Mala Bukovica (/sl/; Kleinbukowitz, Bucovizza Piccola) is a village south of Ilirska Bistrica in the Inner Carniola region of Slovenia.

==Geography==
Mala Bukovica is a compact village along a rail line on a low rise between Dolenje Creek (Dolenjski potok), Molja Creek, and Kukurjevec Creek (a tributary of Molja Creek). It is connected by an older road to Koseze and by a newer road that branches off the main road from Ilirska Bistrica to Rupa, Croatia. Smaller roads lead from the village to Studena Gora and Veliko Brdo. There are fields in the Dednik area east of the village and in the area known as Boben south of that. Most of the meadows are in lower-lying areas. There are woods south of the village.

==Name==
Mala Bukovica literally means 'little Bukovica', distinguishing the settlement from neighboring Velika Bukovica (literally, 'big Bukovica'). Bukovica is a common toponym and oronym in Slovenia. It is derived from the adjective bukov 'beech' (from bukev 'beech tree') and originally referred to the local vegetation. The Italian name of the settlement was Bucovizza Piccola.

==History==
During the Second World War, the Partisans attacked and killed Italian troops at the village.
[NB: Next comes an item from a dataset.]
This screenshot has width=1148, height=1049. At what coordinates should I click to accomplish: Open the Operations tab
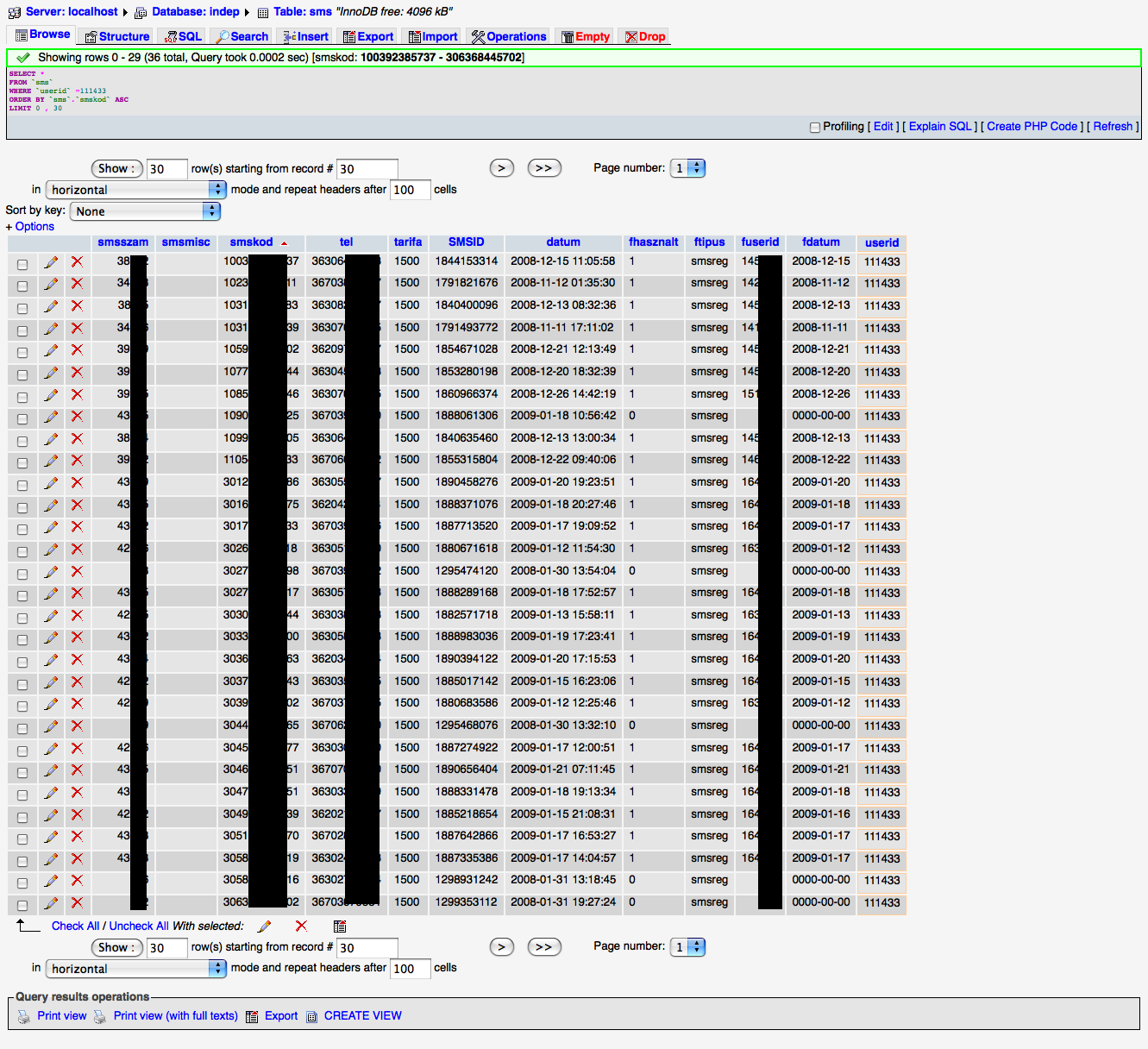[509, 36]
In response, Italian forces hanged two men from the village on June 4, 1942.

===Unmarked grave===
Mala Bukovica is the site of an unmarked grave from the end of the Second World War. The Zparte Grave (Grob Zparte) lies in a meadow and orchard about 500 m southwest of Mala Bukovica. It contains the remains of a German soldier from the 97th Corps that fell at the beginning of May 1945.

==Church==
The local church, built just outside the main settlement, is dedicated to Saint Roch and belongs to the Parish of Ilirska Bistrica.